Leí en
el Diario Montañés, durante el desayuno, que había alerta roja en el
Cantábrico, así que me dirigí a la playa de Soto de la Marina para
contemplarlo. En el camino, desde donde dejé el coche aparcado hasta “la Canal”, comenzó a llover e iba sin paraguas ni ropa adecuada. Anduve rápido hasta el
bar con amplias cristaleras que se encuentra
presidiendo la playa. Pedí unas rabas y unos caracolillos y permanecí
mucho tiempo disfrutando del panorama que ofrecían las olas al romper contra el
acantilado y contra la isla de la Virgen del Mar. Lo que contemplaba parecía un
gran recipiente de agua que hervía vigorosamente. Un imponente mercante se
acercaba más de la cuenta a tierra, sin
duda para atracar en el puerto imperiosamente.
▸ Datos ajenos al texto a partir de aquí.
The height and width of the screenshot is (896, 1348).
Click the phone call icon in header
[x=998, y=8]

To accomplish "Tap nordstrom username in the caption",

Una amplia cortina de lluvia
recorría, de oeste a este, la playa mientras un grupo de hombres, de los
asiduos durante todo el año, se bañaban donde apenas cubría, alejándose del
batir de las amplias olas. De repente, la cortina de lluvia se convirtió en un
aguacero intenso que interceptaba la vista de la playa y del mar. Estuve
calculando cuanto tiempo hacía que no veía llover así y, más o menos, presumí que se aproximaría a medio año.
También hacía mucho tiempo que no veía mi mar así de revuelto. A pesar que las
rabas no estaban “muy allá” y que los bígaros estaban mezclados, recién cocidos
con otros anteriores, disfrutaba como un niño de una visión que me devolvía
muchas ocasiones anteriores de mi infancia y juventud. Cumplía años en el lugar
en el que nací y me produjo una satisfacción indescriptible. Me parecía increíble que llevara casi treinta
y cinco años desterrado en tierras que nada tienen que ver con esa realidad que
avistaba y que permanecía de manera solida en mis sueños y recuerdos. Seguía
lloviendo intensamente y había tiempo todavía hasta la hora de comer en casa de
mi hermana, así que decidí pedir otra cerveza y disfrutar de esa maravilla de
la naturaleza que tardaría en volver a contemplar.